Would you reproduce exactly the lines below from the one holding "Open the screen capture icon at top right" through the one holding "This screenshot has width=1000, height=684.", inclusive, and no others?
-- Available data follows --
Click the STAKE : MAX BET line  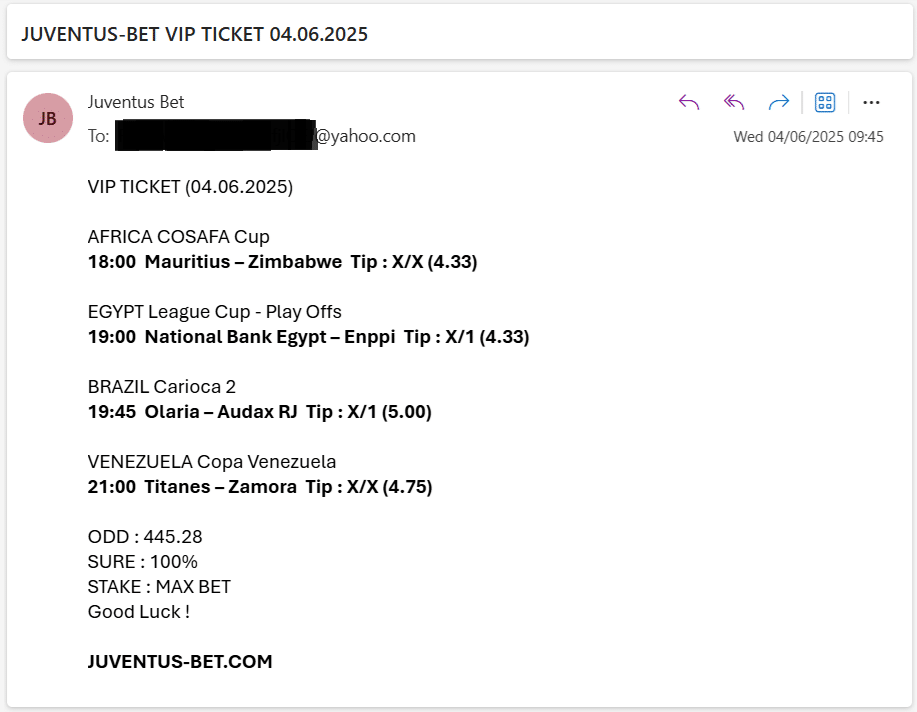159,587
-- Available data concluded --
-- Available data follows --
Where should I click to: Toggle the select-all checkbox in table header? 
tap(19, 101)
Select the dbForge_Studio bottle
-- Available data concluded --
-- Available data follows --
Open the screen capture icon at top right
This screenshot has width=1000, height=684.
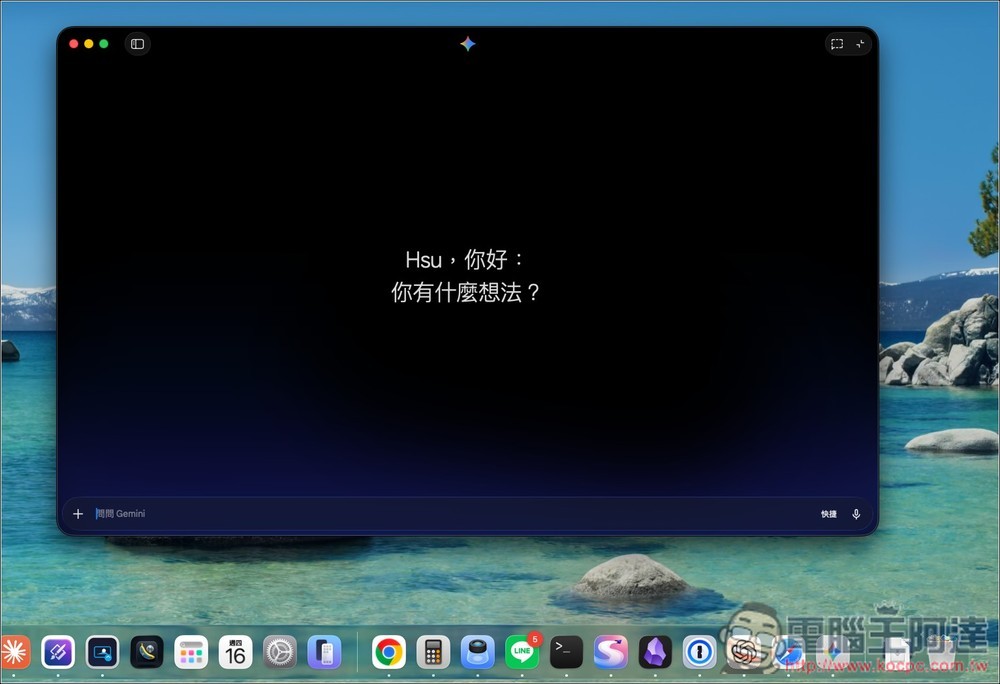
-- Available data concluded --
Expected answer:
Open the screen capture icon at top right
This screenshot has width=1000, height=684.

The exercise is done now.